[[ Provided records, beginning ]]
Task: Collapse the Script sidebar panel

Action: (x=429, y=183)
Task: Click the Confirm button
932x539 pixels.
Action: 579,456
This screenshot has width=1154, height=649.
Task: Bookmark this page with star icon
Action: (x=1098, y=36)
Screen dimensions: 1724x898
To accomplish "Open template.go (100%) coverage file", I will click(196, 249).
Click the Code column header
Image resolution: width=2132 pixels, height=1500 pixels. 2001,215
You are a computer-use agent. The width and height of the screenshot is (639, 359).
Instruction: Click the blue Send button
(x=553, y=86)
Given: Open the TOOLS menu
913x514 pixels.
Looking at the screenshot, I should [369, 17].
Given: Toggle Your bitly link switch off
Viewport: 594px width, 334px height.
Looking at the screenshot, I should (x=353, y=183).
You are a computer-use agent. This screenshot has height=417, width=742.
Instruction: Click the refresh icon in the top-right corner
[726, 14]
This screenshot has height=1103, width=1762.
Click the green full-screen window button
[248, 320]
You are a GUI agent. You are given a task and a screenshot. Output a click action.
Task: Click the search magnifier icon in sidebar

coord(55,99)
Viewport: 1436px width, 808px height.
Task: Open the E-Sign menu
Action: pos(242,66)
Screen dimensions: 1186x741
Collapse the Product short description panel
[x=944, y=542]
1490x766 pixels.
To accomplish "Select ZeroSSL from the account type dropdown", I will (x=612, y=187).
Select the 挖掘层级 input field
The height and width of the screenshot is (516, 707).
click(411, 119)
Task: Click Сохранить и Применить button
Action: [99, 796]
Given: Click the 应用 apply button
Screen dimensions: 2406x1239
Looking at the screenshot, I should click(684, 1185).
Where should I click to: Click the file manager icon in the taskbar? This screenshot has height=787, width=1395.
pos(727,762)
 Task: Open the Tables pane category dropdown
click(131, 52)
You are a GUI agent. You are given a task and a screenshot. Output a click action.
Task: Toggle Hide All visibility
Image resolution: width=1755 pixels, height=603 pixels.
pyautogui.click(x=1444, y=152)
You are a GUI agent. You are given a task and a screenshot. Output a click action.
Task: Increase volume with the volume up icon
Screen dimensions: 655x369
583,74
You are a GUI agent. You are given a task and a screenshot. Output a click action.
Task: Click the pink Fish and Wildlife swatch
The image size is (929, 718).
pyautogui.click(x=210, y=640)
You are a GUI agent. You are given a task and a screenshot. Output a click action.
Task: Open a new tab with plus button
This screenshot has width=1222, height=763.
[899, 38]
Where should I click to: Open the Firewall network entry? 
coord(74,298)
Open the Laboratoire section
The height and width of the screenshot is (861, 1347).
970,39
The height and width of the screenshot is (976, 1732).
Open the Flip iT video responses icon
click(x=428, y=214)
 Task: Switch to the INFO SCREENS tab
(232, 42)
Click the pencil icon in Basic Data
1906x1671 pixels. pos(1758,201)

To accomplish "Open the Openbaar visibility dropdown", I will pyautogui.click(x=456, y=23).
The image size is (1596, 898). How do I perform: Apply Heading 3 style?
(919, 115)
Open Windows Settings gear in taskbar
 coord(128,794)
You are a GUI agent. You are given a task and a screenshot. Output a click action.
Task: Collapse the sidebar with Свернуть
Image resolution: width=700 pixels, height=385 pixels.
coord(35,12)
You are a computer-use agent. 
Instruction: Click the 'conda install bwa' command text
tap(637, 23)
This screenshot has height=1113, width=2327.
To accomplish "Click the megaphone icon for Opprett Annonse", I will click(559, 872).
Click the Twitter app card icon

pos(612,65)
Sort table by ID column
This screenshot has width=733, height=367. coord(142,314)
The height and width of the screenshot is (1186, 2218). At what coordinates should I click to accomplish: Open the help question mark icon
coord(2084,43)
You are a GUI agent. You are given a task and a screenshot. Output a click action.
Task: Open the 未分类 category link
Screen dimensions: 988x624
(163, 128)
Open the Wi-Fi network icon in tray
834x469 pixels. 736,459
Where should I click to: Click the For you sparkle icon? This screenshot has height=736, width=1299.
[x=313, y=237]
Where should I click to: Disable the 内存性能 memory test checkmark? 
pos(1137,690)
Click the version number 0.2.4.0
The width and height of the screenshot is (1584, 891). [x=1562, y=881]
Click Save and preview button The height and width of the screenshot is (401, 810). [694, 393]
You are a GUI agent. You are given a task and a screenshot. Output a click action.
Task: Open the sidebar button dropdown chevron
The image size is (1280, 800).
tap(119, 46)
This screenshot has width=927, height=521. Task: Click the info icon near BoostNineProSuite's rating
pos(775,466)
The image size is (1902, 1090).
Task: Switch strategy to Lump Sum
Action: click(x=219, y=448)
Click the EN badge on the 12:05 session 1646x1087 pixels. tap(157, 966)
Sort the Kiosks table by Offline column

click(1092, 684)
[[ Provided records, end ]]
Problem description
Each line of the material must be copied exactly.

Task response
Task: Collapse the Script sidebar panel

Action: (x=429, y=183)
Task: Click the Confirm button
932x539 pixels.
Action: 579,456
This screenshot has width=1154, height=649.
Task: Bookmark this page with star icon
Action: (x=1098, y=36)
Screen dimensions: 1724x898
To accomplish "Open template.go (100%) coverage file", I will click(196, 249).
Click the Code column header
Image resolution: width=2132 pixels, height=1500 pixels. 2001,215
You are a computer-use agent. The width and height of the screenshot is (639, 359).
Instruction: Click the blue Send button
(x=553, y=86)
Given: Open the TOOLS menu
913x514 pixels.
Looking at the screenshot, I should [369, 17].
Given: Toggle Your bitly link switch off
Viewport: 594px width, 334px height.
Looking at the screenshot, I should (x=353, y=183).
You are a computer-use agent. This screenshot has height=417, width=742.
Instruction: Click the refresh icon in the top-right corner
[726, 14]
This screenshot has height=1103, width=1762.
Click the green full-screen window button
[248, 320]
You are a GUI agent. You are given a task and a screenshot. Output a click action.
Task: Click the search magnifier icon in sidebar

coord(55,99)
Viewport: 1436px width, 808px height.
Task: Open the E-Sign menu
Action: pos(242,66)
Screen dimensions: 1186x741
Collapse the Product short description panel
[x=944, y=542]
1490x766 pixels.
To accomplish "Select ZeroSSL from the account type dropdown", I will (x=612, y=187).
Select the 挖掘层级 input field
The height and width of the screenshot is (516, 707).
click(411, 119)
Task: Click Сохранить и Применить button
Action: [99, 796]
Given: Click the 应用 apply button
Screen dimensions: 2406x1239
Looking at the screenshot, I should click(684, 1185).
Where should I click to: Click the file manager icon in the taskbar? This screenshot has height=787, width=1395.
pos(727,762)
 Task: Open the Tables pane category dropdown
click(131, 52)
You are a GUI agent. You are given a task and a screenshot. Output a click action.
Task: Toggle Hide All visibility
Image resolution: width=1755 pixels, height=603 pixels.
pyautogui.click(x=1444, y=152)
You are a GUI agent. You are given a task and a screenshot. Output a click action.
Task: Increase volume with the volume up icon
Screen dimensions: 655x369
583,74
You are a GUI agent. You are given a task and a screenshot. Output a click action.
Task: Click the pink Fish and Wildlife swatch
The image size is (929, 718).
pyautogui.click(x=210, y=640)
You are a GUI agent. You are given a task and a screenshot. Output a click action.
Task: Open a new tab with plus button
This screenshot has width=1222, height=763.
[899, 38]
Where should I click to: Open the Firewall network entry? 
coord(74,298)
Open the Laboratoire section
The height and width of the screenshot is (861, 1347).
970,39
The height and width of the screenshot is (976, 1732).
Open the Flip iT video responses icon
click(x=428, y=214)
 Task: Switch to the INFO SCREENS tab
(232, 42)
Click the pencil icon in Basic Data
1906x1671 pixels. pos(1758,201)

To accomplish "Open the Openbaar visibility dropdown", I will pyautogui.click(x=456, y=23).
The image size is (1596, 898). How do I perform: Apply Heading 3 style?
(919, 115)
Open Windows Settings gear in taskbar
 coord(128,794)
You are a GUI agent. You are given a task and a screenshot. Output a click action.
Task: Collapse the sidebar with Свернуть
Image resolution: width=700 pixels, height=385 pixels.
coord(35,12)
You are a computer-use agent. 
Instruction: Click the 'conda install bwa' command text
tap(637, 23)
This screenshot has height=1113, width=2327.
To accomplish "Click the megaphone icon for Opprett Annonse", I will click(559, 872).
Click the Twitter app card icon

pos(612,65)
Sort table by ID column
This screenshot has width=733, height=367. coord(142,314)
The height and width of the screenshot is (1186, 2218). At what coordinates should I click to accomplish: Open the help question mark icon
coord(2084,43)
You are a GUI agent. You are given a task and a screenshot. Output a click action.
Task: Open the 未分类 category link
Screen dimensions: 988x624
(163, 128)
Open the Wi-Fi network icon in tray
834x469 pixels. 736,459
Where should I click to: Click the For you sparkle icon? This screenshot has height=736, width=1299.
[x=313, y=237]
Where should I click to: Disable the 内存性能 memory test checkmark? 
pos(1137,690)
Click the version number 0.2.4.0
The width and height of the screenshot is (1584, 891). [x=1562, y=881]
Click Save and preview button The height and width of the screenshot is (401, 810). [694, 393]
You are a GUI agent. You are given a task and a screenshot. Output a click action.
Task: Open the sidebar button dropdown chevron
The image size is (1280, 800).
tap(119, 46)
This screenshot has width=927, height=521. Task: Click the info icon near BoostNineProSuite's rating
pos(775,466)
The image size is (1902, 1090).
Task: Switch strategy to Lump Sum
Action: click(x=219, y=448)
Click the EN badge on the 12:05 session 1646x1087 pixels. tap(157, 966)
Sort the Kiosks table by Offline column

click(1092, 684)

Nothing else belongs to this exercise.